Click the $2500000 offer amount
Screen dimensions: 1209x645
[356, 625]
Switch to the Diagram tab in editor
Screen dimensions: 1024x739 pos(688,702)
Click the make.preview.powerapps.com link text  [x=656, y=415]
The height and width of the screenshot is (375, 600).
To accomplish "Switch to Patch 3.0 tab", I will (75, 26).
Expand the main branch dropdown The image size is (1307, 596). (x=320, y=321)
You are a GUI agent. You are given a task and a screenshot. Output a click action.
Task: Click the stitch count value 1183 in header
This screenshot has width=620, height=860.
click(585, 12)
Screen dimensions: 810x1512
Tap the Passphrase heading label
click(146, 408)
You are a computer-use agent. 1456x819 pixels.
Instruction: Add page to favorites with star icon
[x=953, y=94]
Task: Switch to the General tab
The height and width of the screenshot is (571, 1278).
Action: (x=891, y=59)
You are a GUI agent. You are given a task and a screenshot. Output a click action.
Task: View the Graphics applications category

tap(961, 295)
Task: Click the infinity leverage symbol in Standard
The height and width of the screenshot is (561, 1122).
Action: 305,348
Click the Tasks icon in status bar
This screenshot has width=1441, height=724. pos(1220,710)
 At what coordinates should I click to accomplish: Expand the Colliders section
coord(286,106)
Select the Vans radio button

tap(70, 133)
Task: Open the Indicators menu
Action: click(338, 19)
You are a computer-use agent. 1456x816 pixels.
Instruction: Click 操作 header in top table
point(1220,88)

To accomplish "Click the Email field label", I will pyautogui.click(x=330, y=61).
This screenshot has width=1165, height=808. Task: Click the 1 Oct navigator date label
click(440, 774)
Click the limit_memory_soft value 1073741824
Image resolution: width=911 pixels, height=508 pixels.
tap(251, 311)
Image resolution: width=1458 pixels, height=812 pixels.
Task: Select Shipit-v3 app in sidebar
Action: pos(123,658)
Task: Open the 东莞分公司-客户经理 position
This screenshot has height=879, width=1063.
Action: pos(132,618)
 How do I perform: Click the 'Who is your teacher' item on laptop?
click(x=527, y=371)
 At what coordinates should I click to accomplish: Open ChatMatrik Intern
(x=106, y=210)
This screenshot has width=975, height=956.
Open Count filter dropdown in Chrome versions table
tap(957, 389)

--

*Brief*
Each line above is to be copied exactly as written.

*Your solution*
Click the $2500000 offer amount
Screen dimensions: 1209x645
[356, 625]
Switch to the Diagram tab in editor
Screen dimensions: 1024x739 pos(688,702)
Click the make.preview.powerapps.com link text  [x=656, y=415]
The height and width of the screenshot is (375, 600).
To accomplish "Switch to Patch 3.0 tab", I will (75, 26).
Expand the main branch dropdown The image size is (1307, 596). (x=320, y=321)
You are a GUI agent. You are given a task and a screenshot. Output a click action.
Task: Click the stitch count value 1183 in header
This screenshot has width=620, height=860.
click(585, 12)
Screen dimensions: 810x1512
Tap the Passphrase heading label
click(146, 408)
You are a computer-use agent. 1456x819 pixels.
Instruction: Add page to favorites with star icon
[x=953, y=94]
Task: Switch to the General tab
The height and width of the screenshot is (571, 1278).
Action: (x=891, y=59)
You are a GUI agent. You are given a task and a screenshot. Output a click action.
Task: View the Graphics applications category

tap(961, 295)
Task: Click the infinity leverage symbol in Standard
The height and width of the screenshot is (561, 1122).
Action: 305,348
Click the Tasks icon in status bar
This screenshot has width=1441, height=724. pos(1220,710)
 At what coordinates should I click to accomplish: Expand the Colliders section
coord(286,106)
Select the Vans radio button

tap(70, 133)
Task: Open the Indicators menu
Action: click(338, 19)
You are a computer-use agent. 1456x816 pixels.
Instruction: Click 操作 header in top table
point(1220,88)

To accomplish "Click the Email field label", I will pyautogui.click(x=330, y=61).
This screenshot has width=1165, height=808. Task: Click the 1 Oct navigator date label
click(440, 774)
Click the limit_memory_soft value 1073741824
Image resolution: width=911 pixels, height=508 pixels.
tap(251, 311)
Image resolution: width=1458 pixels, height=812 pixels.
Task: Select Shipit-v3 app in sidebar
Action: pos(123,658)
Task: Open the 东莞分公司-客户经理 position
This screenshot has height=879, width=1063.
Action: pos(132,618)
 How do I perform: Click the 'Who is your teacher' item on laptop?
click(x=527, y=371)
 At what coordinates should I click to accomplish: Open ChatMatrik Intern
(x=106, y=210)
This screenshot has width=975, height=956.
Open Count filter dropdown in Chrome versions table
tap(957, 389)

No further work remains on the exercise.